こんにちは。
 皆さんの中には、夫が浮気した、許せない、離婚してやる!という方がいらっしゃると思います。この怒り、どうやって解消しますか?

 第一に考えるのが、慰謝料請求することでしょう。

 ところで、慰謝料って、法律的に考えて、どのようなものか分かりますか?

 まず、慰謝料が発生する根拠は、「不法行為(民法709条)」があることです。不法行為というのは、違法な行為によって他人の権利を侵害することです。

 ここで浮気が不法行為にあたるかを考えると、法律上、夫婦は互いに貞操を守らなければならない、つまり、配偶者以外の人と性的関係を持ってはいけないということになっています。

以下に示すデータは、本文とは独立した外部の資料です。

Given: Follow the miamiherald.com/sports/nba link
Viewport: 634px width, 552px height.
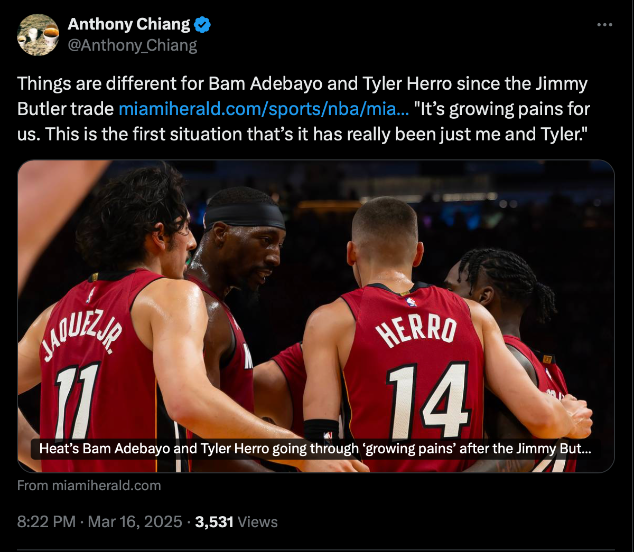Looking at the screenshot, I should coord(264,109).
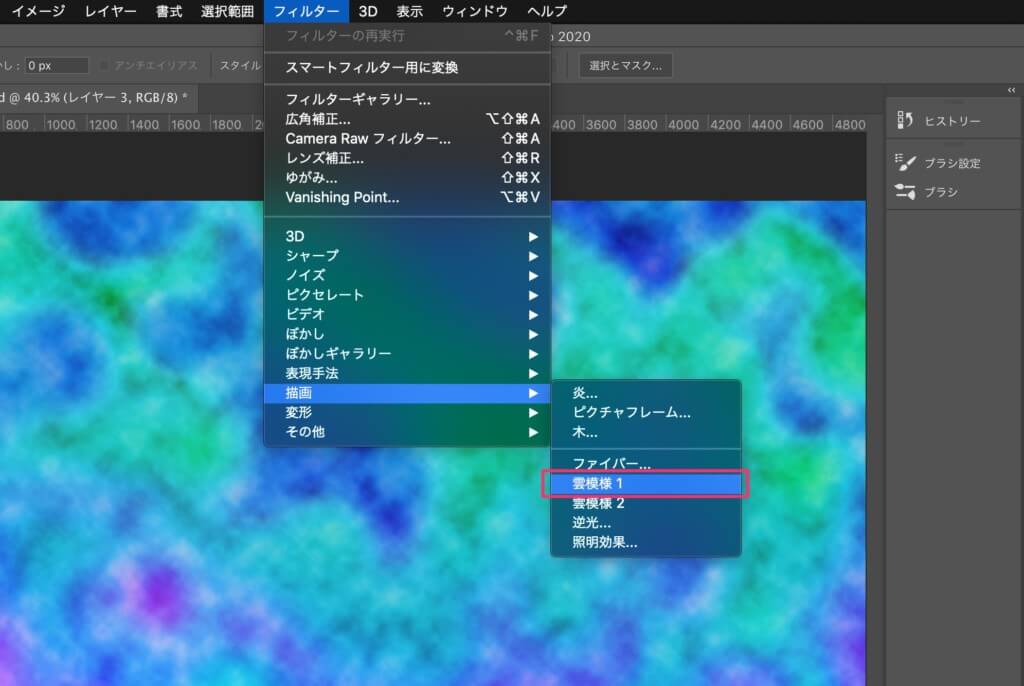Open the 照明効果 lighting effects filter
The image size is (1024, 686).
604,543
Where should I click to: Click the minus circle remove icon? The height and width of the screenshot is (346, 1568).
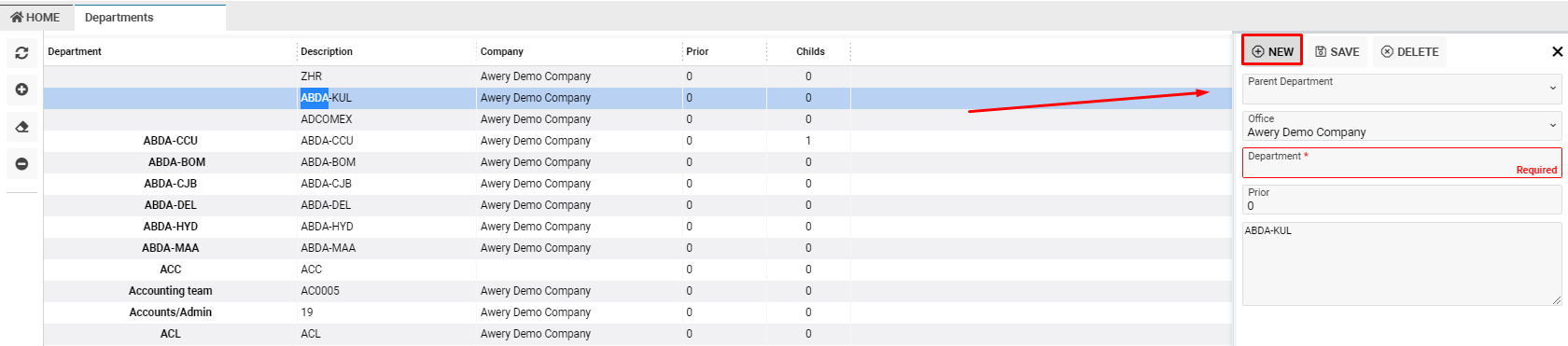tap(21, 164)
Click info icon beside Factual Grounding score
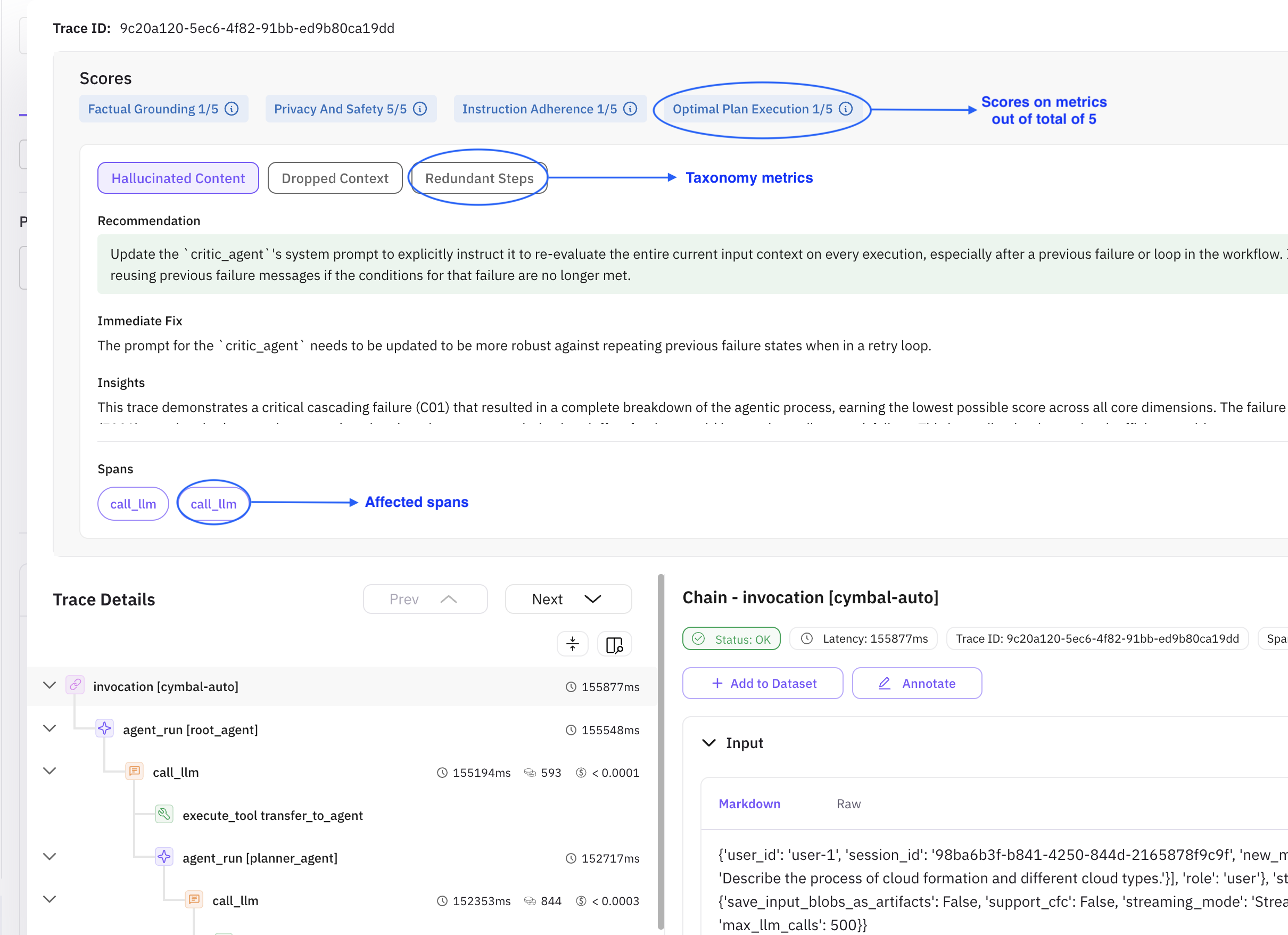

ですから、夫婦は互いに貞操義務を守るよう求める権利を持っていることになります。もし、夫が妻以外の人と性的関係を持つ=浮気すると、妻は、貞操義務を守るよう求める権利を違法に侵害されたということになって、不法行為が成立することになります。

 こんな風に理屈を考えると難しいかもしれませんね。でも、浮気をされたら、妻は、何かわからないけれど権利を侵害された、と感じているはずで、法律もその気持ちをきちんと汲み取ってくれているのです。

 そして、不法行為があるときは、権利を侵害した人に損害賠償を請求することができます。浮気の場合、この損害賠償は慰謝料と呼ばれます。本当は夫婦で幸せな家庭生活を送りたかったのに、浮気のせいで夫を信じられなくなり夫婦関係は壊れ、離婚して独り身になってしまった…、そんな場合に妻を慰謝する(慰め謝る)料金です。

 では、だれに慰謝料を請求することができるでしょう?

 まず、夫ですね。でも、妻の権利を侵害したのは夫だけではありません。当然、浮気相手がいなければ夫は妻の権利を侵害できませんから、浮気相手も妻の権利を侵害した張本人ということになります。

 ですから妻は、夫のみならず、浮気相手にも慰謝料を請求できることになります。

 ただ、少しでも愛した夫に慰謝料を請求するのは気が引ける、と思う方もいらっしゃるかもしれません。でも、誰かにこの怒りをぶつけないと気が済まないというのであれば、浮気相手に慰謝料請求することを考えてもいいでしょう。また、まだ離婚は躊躇しているという段階であれば、夫に慰謝料請求するのは夫婦仲に自ら亀裂を入れるようなものですから、浮気相手に対して慰謝料請求をするほうが、穏便ですね(離婚に至っていないので、離婚に至った場合と比べて慰謝料額は減額されることになりますが)。